If you are stopped at a red light and the evidence is that you were rear-ended by a speeding driver, your legal position is obviously very strong, and any damages you can prove will be easier to demand from the other side during litigation or settlement negotiations. But if the evidence is that you were the careless driver, then don’t expect ICBC to pay much for your injuries that resulted from the crash. They will say that you were the author of your own misfortune.
But those are extremes. Fault is often the subject of debate – such as in cases where the car accident is the result of a left turn or a lane change. In cases like these, legal fault is less clear and it’s the discovery of all the facts that governs the outcome of the case. For example, it would be important to know things like, how fast was each car going? Are there any witnesses who can advise on how the accident took place? Is there any video showing the accident? Which motorist is worthy of blame for the accident? Or, if both of them are, which motorist is worthy of more of the blame? At trial, if the court rules that the plaintiff driver is 25% to blame for the accident and the defendant 75%, then obviously the plaintiff can only be awarded 75% of the value of his or her proven damages.
Sometimes a person might say, “I was in an accident.
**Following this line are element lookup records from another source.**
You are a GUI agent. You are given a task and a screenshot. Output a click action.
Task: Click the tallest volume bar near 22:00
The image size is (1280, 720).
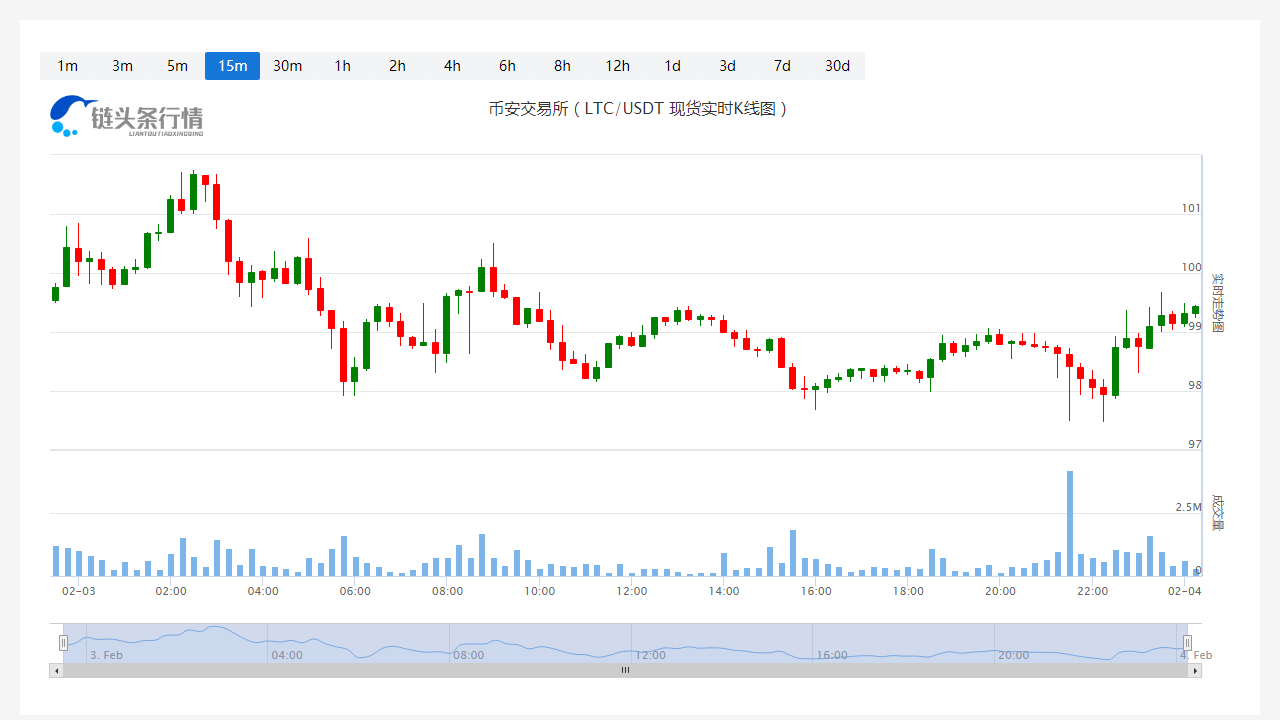tap(1069, 523)
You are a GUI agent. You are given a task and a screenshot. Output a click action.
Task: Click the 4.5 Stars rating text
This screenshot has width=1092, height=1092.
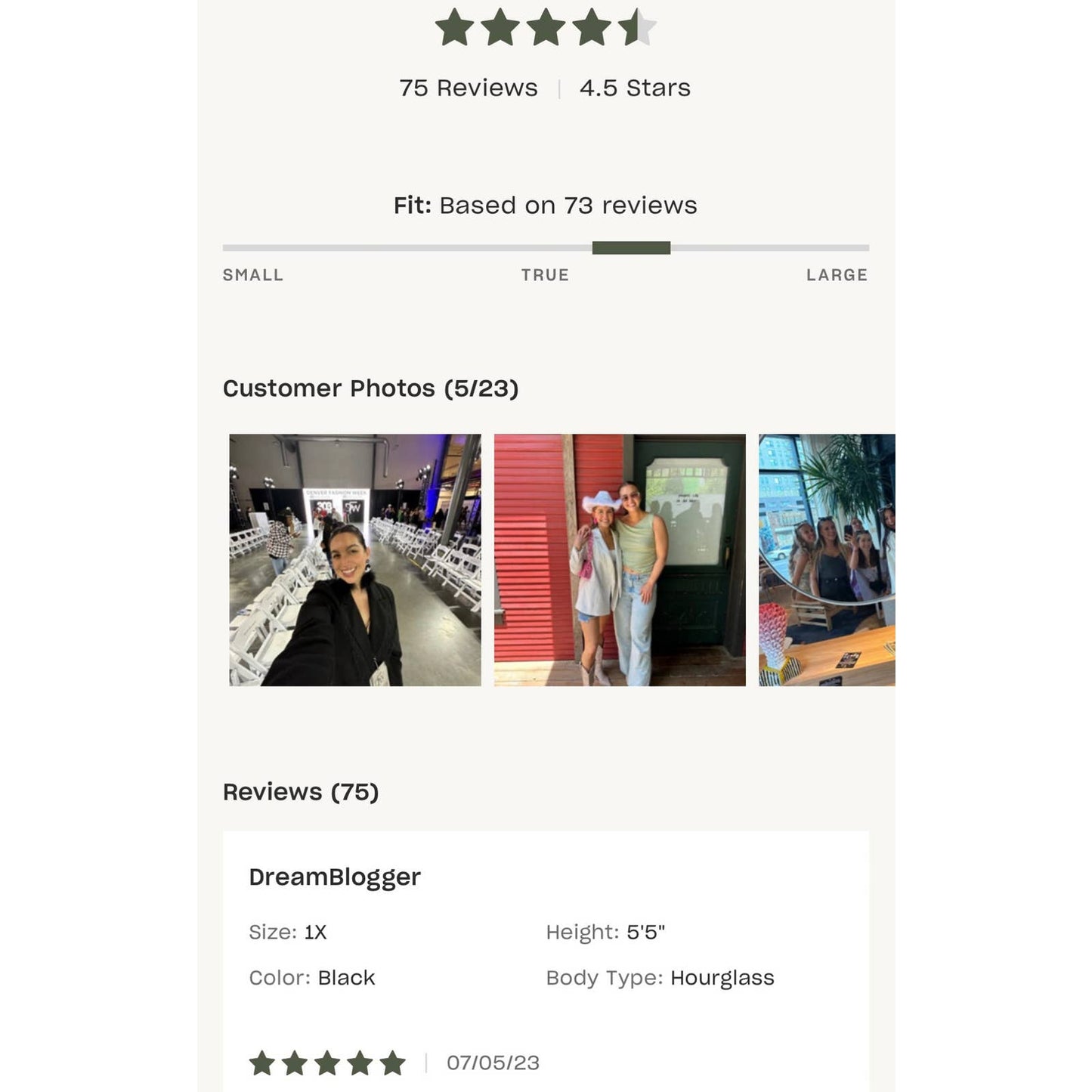coord(635,88)
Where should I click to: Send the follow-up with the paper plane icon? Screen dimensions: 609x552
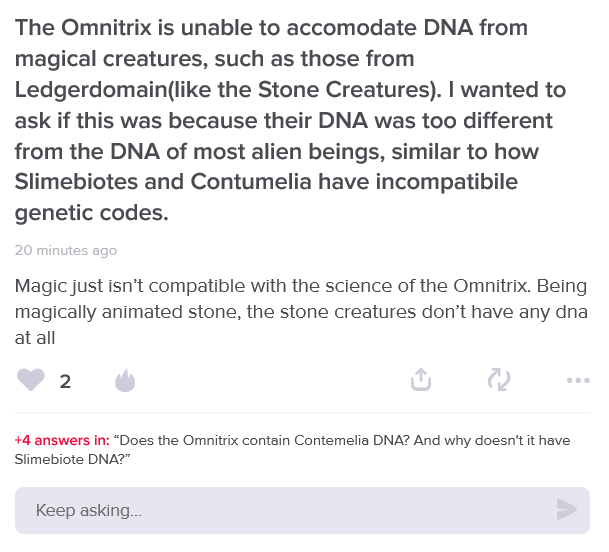(x=566, y=510)
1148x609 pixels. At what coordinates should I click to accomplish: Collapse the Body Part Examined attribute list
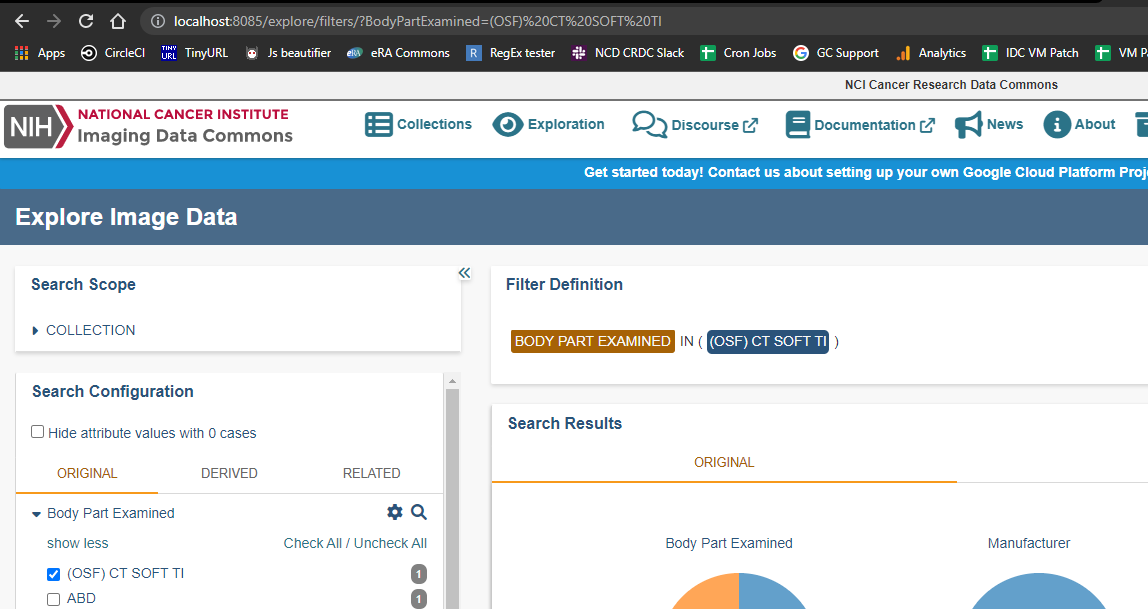[37, 512]
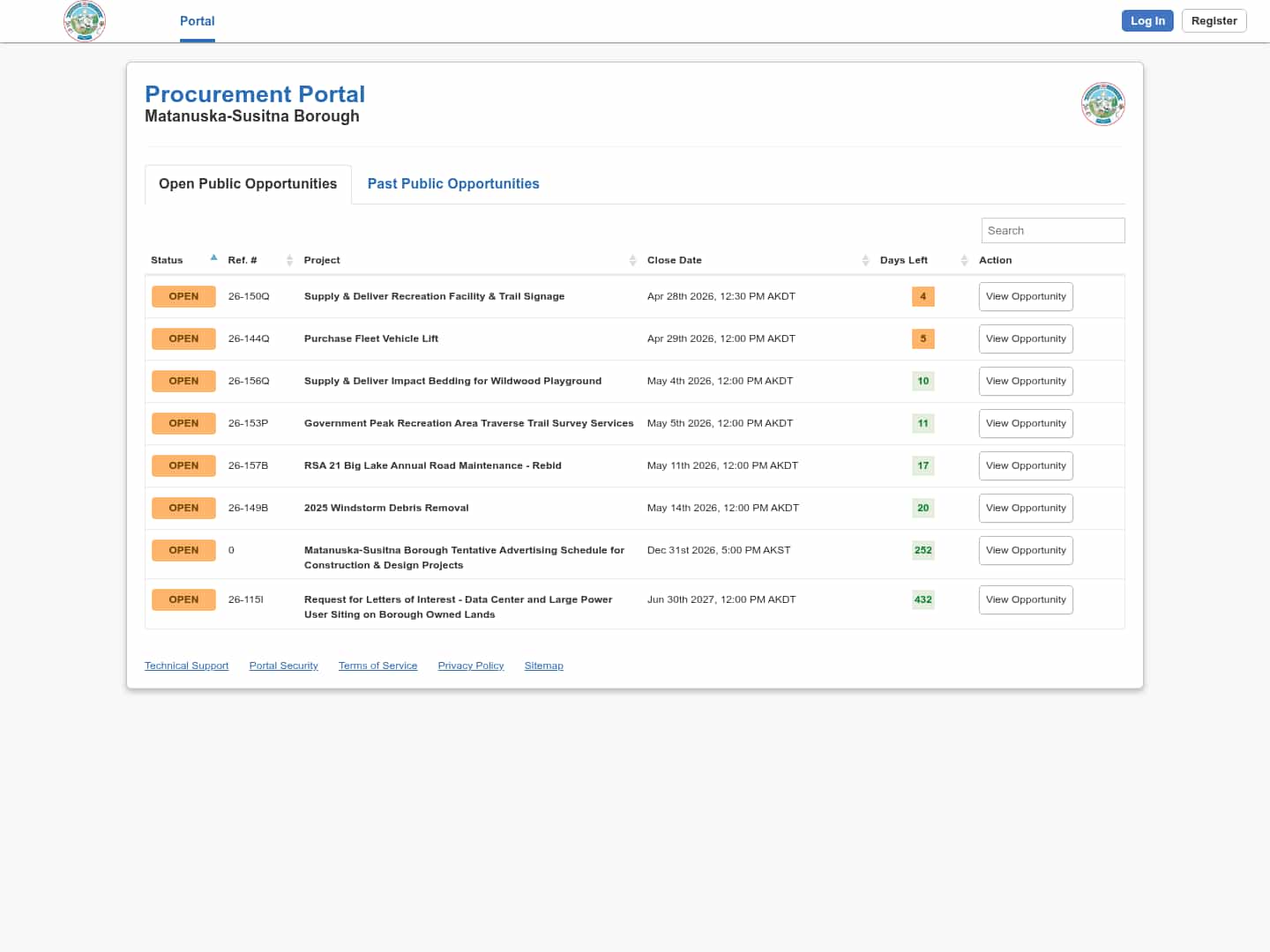View Opportunity for Data Center Letters of Interest

1025,599
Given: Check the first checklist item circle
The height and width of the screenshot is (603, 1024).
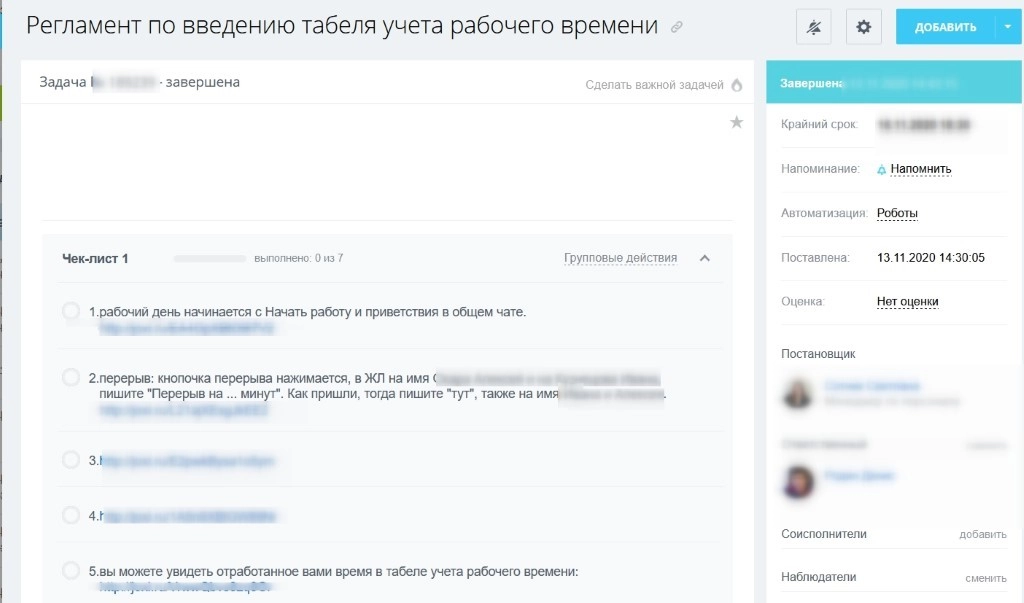Looking at the screenshot, I should [x=71, y=311].
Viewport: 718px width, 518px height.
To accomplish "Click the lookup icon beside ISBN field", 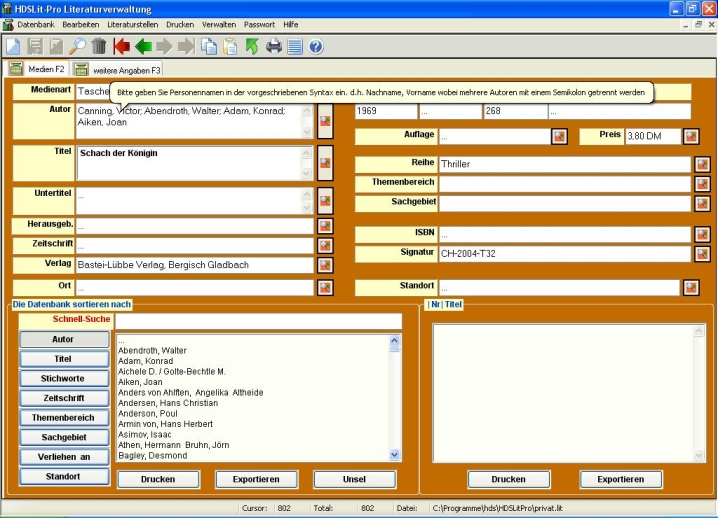I will [703, 234].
But the other driver came up to me after the crash and kept apologizing, so he should be at fault.”
Not so fast. While the testimony of what witnesses will say can be evidence of some things, the law will not allow apologies to be evidence of fault. It’s codified in a statute called the Apology Act. The court will not care about who apologized for what after an accident, no matter how polite the defendant was at the scene. The court will want evidence of facts respecting how the accident took place.
So fault matters. The exception is when you are trying to obtain accident benefits under your insurance contract with ICBC – such as payment of reasonable medical expenses. Those benefits are generally payable regardless of who caused the accident. They are also known as “no fault” benefits.